In one of the most significant developments in Iraq since the capture of Saddam Hussein in 2003, Jordanian Zarqawi was killed in a bombing raid on Wednesday in a U-S.-Iraqi operation helped by tip-offs from Iraqis and Jordanian intelligence.

Vowing to fight on, al Qaeda in Iraq confirmed the death of Zarqawi, who beheaded several hostages himself and who appeared in a recent video firing a machine gun in the desert.

U.S. forces displayed at a news conference a picture of the corpse of the bearded Zarqawi with facial abrasions and his eyes closed. The air strike was carried out by two F-16 aircraft with two 500-pound (227 kg) bombs hitting the Zarqawi "safe house."

Zarqawi, in his late 30s and whom Osama bin Laden called the prince of al Qaeda in Iraq, had symbolized the radical Islamic insurgency against U.S. occupation, and British Prime Minister Tony Blair said he now expected insurgents to seek revenge.

"There will be fierce attempts ... with the death of Zarqawi to fight back," Blair said, adding his death would not end the killing in Iraq but that it was "significant."

Bush said the death of Zarqawi, who had a $25 million bounty on his head, was "a severe blow to al Qaeda," a victory in the war on terrorism, "and it is an opportunity for Iraq's new government to turn the tide in this struggle."

FOLLOWERS PLEDGE TO FIGHT ON

Followers of Zarqawi, a Sunni Muslim who had declared war on Iraq's majority Shi'ites reinforcing fears that he was out to ignite civil war, pledged to continue their fight.

"We tell our prince, Sheikh bin Laden, your soldiers in al Qaeda in Iraq will continue along the same path that you set out for Abu Musab al-Zarqawi," said a statement on an Islamist Web site. "The death of our leaders is life for us and only makes us more determined to continue the jihad..."

Prime Minister Nuri al-Maliki, who was desperately in need of success to bolster his authority, announced the killing of Zarqawi in the strike near the city of Baquba 65 km (40 miles) north of the capital.

U.S. special operations forces confirmed Zarqawi's location based on intelligence from Iraqis and "delivered justice to the most wanted terrorist in Iraq," Bush said.

"It truly was a very long, painstaking, deliberate exploitation of intelligence, information gathering, human sources, electronics, signal intelligence that was done over a period of time, many, many weeks," U.S. Major General William Caldwell said, giving details of the operation.

U.S. forces were trailing Sheikh Abdul-Rahman, Zarqawi's spiritual adviser, and that led them to a small house in a palm grove area and Zarqawi. Five others were killed in the strike.

Seventeen raids were launched on other suspected hideouts for Zarqawi associates in and around Baghdad hours after he was killed. They produced a "treasure trove" of information.

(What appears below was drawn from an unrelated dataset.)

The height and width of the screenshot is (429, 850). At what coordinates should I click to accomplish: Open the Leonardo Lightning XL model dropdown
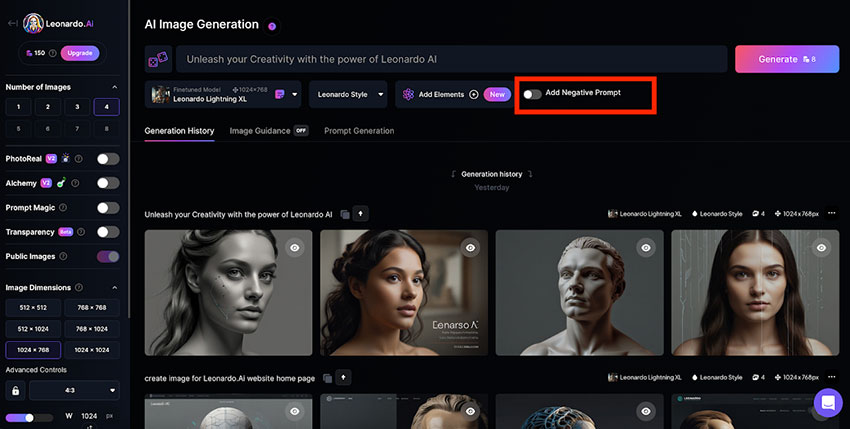[225, 94]
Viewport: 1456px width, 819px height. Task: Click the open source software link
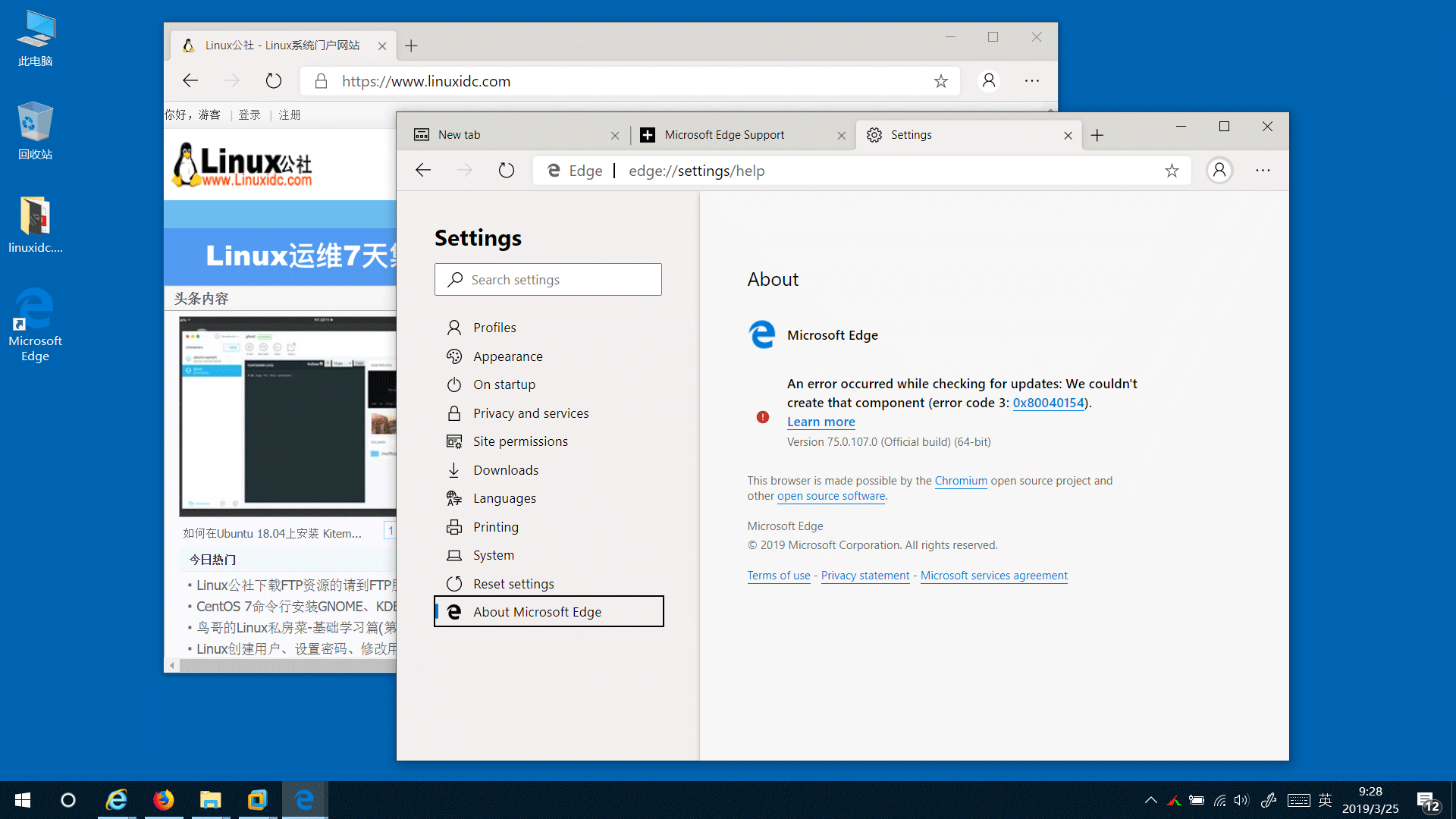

Bush was informed by national security adviser Stephen Hadley at 4:35 p.m. (2035 GMT) on Wednesday in the Oval Office that it was believed Zarqawi was dead, and Bush replied: "That would be a good thing," White House spokesman Tony Snow said.

Zarqawi's death had an impact on oil prices. Crude futures were down more than one dollar to $68.17 a barrel.

SUICIDE BOMBERS

Zarqawi, who U.S. Ambassador Zalmay Khalilzad called the "godfather of sectarian killing in Iraq," had inspired a flood of militants from across the Arab world to blow themselves up in suicide missions in Iraq.

Taunting Bush during the videotaped killing of a sobbing, blindfolded U.S. hostage, Zarqawi once boasted that his al Qaeda fighters "love death just like you love life."

"Killing for the sake of God is their best wish," the insurgent leader said, drawing a knife to hack off the head of his kneeling victim.

Zarqawi's reputation for personal savagery stood out even in a country where brutal killings were routine, and sparked reports bin Laden and Ayman al-Zawahri were worried his homicidal zeal would undermine support for their network.

Some Arab citizens hailed Zarqawi as a hero for his role in the insurgency but others welcomed his death as a form of justice for a militant whose attacks killed far more Iraqi civilians than foreign troops.

Another view was that the United States, anxious to find a scapegoat for its troubles in Iraq, deliberately demonized Zarqawi and exaggerated his significance as a militant leader.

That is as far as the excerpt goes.